Most efficient way to write data out to a text file?

Thu Jun 27 10:15:33 EDT 2002

Here is my scenario...

1. return 3 columns/per row from a mysql db
2. extract 7 other bits of information from an oracle db
3. stuff the bits into a class which formats the data
4. write the formatted data by returning a concatenated string
   from the class object

I was guessing it was the queries to the oracle db that was causing the slowup,
but my dba was offended and besides, I have several other extraction steps that
run about 5 or 6 times faster (that write to the mysql db from items extracted
from the oracle db).

So the next thought was the file output... could be my class too...  someone
suggested trying the profiler.  I have never used it but I'll give it a shot!

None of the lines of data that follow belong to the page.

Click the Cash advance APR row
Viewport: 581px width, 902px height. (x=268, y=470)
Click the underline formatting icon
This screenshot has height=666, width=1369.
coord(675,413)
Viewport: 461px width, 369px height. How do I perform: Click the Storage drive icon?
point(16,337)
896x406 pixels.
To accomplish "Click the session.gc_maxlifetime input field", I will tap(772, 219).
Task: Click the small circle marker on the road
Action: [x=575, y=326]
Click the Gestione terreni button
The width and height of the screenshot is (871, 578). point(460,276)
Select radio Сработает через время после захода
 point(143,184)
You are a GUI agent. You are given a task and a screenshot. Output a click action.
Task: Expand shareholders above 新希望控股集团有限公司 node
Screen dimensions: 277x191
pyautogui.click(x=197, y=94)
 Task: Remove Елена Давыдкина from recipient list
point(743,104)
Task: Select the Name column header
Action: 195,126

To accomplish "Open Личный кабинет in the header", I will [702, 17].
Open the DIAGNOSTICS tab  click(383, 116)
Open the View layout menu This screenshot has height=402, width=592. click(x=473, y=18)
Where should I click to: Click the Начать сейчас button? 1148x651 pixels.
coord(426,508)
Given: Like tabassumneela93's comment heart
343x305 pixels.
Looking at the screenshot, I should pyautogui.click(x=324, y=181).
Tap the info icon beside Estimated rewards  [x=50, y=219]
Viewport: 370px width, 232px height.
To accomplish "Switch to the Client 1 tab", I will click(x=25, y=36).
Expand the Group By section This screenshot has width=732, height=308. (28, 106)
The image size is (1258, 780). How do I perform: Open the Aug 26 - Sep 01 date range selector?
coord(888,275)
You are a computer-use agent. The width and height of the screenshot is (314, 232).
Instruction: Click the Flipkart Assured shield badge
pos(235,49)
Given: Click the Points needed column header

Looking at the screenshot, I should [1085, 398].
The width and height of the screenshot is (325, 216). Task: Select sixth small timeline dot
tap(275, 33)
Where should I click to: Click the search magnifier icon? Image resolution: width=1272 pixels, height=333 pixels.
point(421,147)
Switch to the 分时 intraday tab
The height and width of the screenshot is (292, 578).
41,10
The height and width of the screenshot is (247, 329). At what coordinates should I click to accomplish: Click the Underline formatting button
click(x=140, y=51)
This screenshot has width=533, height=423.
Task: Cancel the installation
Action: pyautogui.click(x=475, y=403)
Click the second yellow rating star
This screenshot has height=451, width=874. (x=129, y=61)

On the flip side... this is my first REAL python project and I am having a LOT
of fun.  I plan on writing an application for my wife and her artist friends
once this one is done and I am learning quite a lot - thank you all for your
patience with all of my questions (here and in the mySQL email list).  Ada used
to be my favorite language, now it is Python all the way (makes working with VB
and Java at work annoying).

Mike J.

On 27 Jun 2002 02:01:35 GMT, bokr at oz.net (Bengt Richter) wrote:

>On Thu, 27 Jun 2002 01:28:22 GMT, candiazoo at attbi.com wrote:
>
>>I assume some sort of block i/o or preallocating a large block of file space
>>would be the best way to do it?  I am outputting about 700,000 records to a text
>>file and my program only spits out about 20 records per second.  This is using
>>standard file open and write...
>>
>>This is on a W2K machine... perhaps I should use the win32file interface?  Any
>>thoughts/opinions?
>>
>I doubt that that is the solution. Where are your "records" coming from and/or
>how are they being generated/mdified, and how big are they?
>
>If you are building string records by s='' followed by s+='chunk' or the like many times,
>this is a typical newbie performance killer. Try accumulating your chunks in a list,
>like sl=[] followed by sl.append('chunk') instead, and then do f.write(''.join(sl))
>instead of the f.write(s) you would have done.
>
>Just guessing...
>
>Try timing generation of output data vs writing it, and see what's happening.
>import time and use clock() to get an accurate floating point seconds time reading. E.g.,
>
>from time import clock
>tstart = clock()
># ... generate an output record here
>tendgen=clock()
># ... write the output  something like f.write(record) here
>tendwrite=clock()
>print """\
>generating took %f sec
>outputting took %f sec""" % (tendgen-tstart, tendwrite-tendgen)
>
>Regards,
>Bengt Richter